Los archivos de Epstein se han encargado de salpicar a grandes personalidades de todos los sectores; y hoy le ha tocado a la industria de los videojuegos, a un par de exdirectivos de Rockstar que han tenido muchísima influencia en el desarrollo de Grand Theft Auto y otros proyectos.
Concretamente, hablamos de Leslie Benzies, expresidente de Rockstar North y director del criticadísimo MindsEye; y de Sam Houser, uno de los confundadores y piedras angulares del estudio.

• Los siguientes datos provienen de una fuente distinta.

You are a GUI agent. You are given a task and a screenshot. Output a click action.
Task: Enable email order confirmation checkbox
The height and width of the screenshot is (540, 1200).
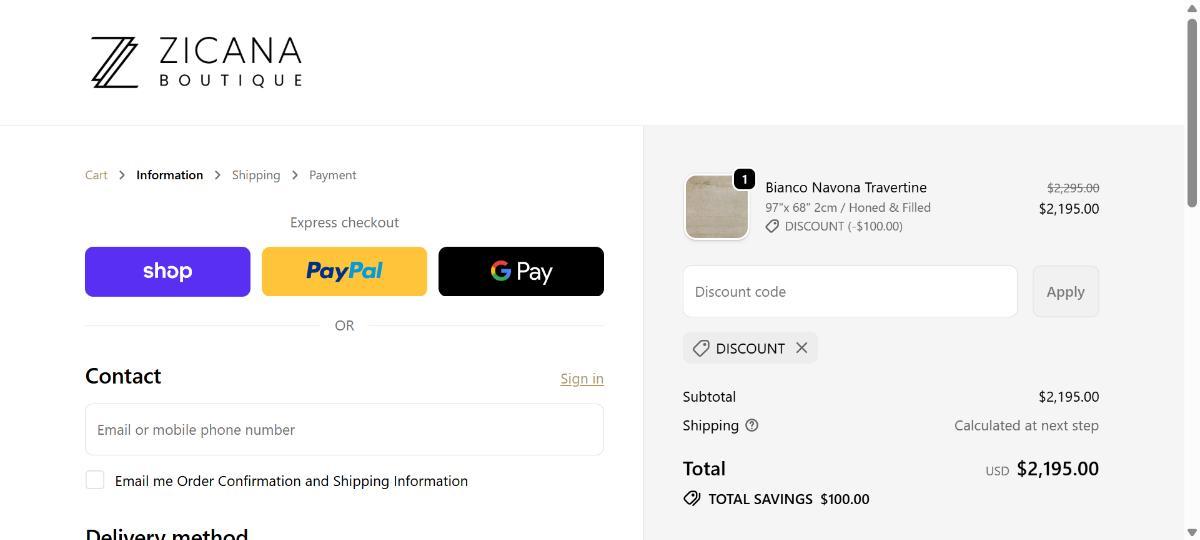95,480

El testimonio proviene de una de las víctimas del ya conocido y perverso aparataje de Epstein, quien acusa a Benzies de haber abusado sexualmente de ella.
«Leslie Benzie (parece que se inventó eso de tirar dinero sobre mí como si fuera una prostituta, luego me agredió sexualmente. Niños, esto es lo que las drogas hacen, después las usan en videojuegos para entretener a millones de personas. Esta mi***a tenia que venir de algún sitio, por qué no del tipo que ayudó a inventar GTA.
Leslie también me visitó en NY y sabía lo que estaba pasando y me dio el dinero para comprar mi ticket a NY cuando llegué el 1ro de septiembre de 2026 – miren sus registros del banco) Sam Houser, (nos cruzamos varias veces mientras salía con Leslie, y ahora es tiempo de que se sepa lo que tú y tus chicos de Rockstar North hacían tras bastidores. Me sorprende que aún no haya habido una demanda colectiva en contra de ustedes», afirma la víctima apodada Sarah Ransome en la página 38 de un documento relacionado al caso Epstein.
Benzies y Houser, claves en GTA, salpicados por los archivos de Epstein.
De momento, ni Benzies ni Houser han hablado públicamente sobre esta grave acusación. Lo que si se conoció hace unas horas es que Build a Rocket Boy pretende romper todo tipo de acuerdo comercial con IO Interactive, estudio responsable de Hitman, en aras de tener más independencia en sus decisiones.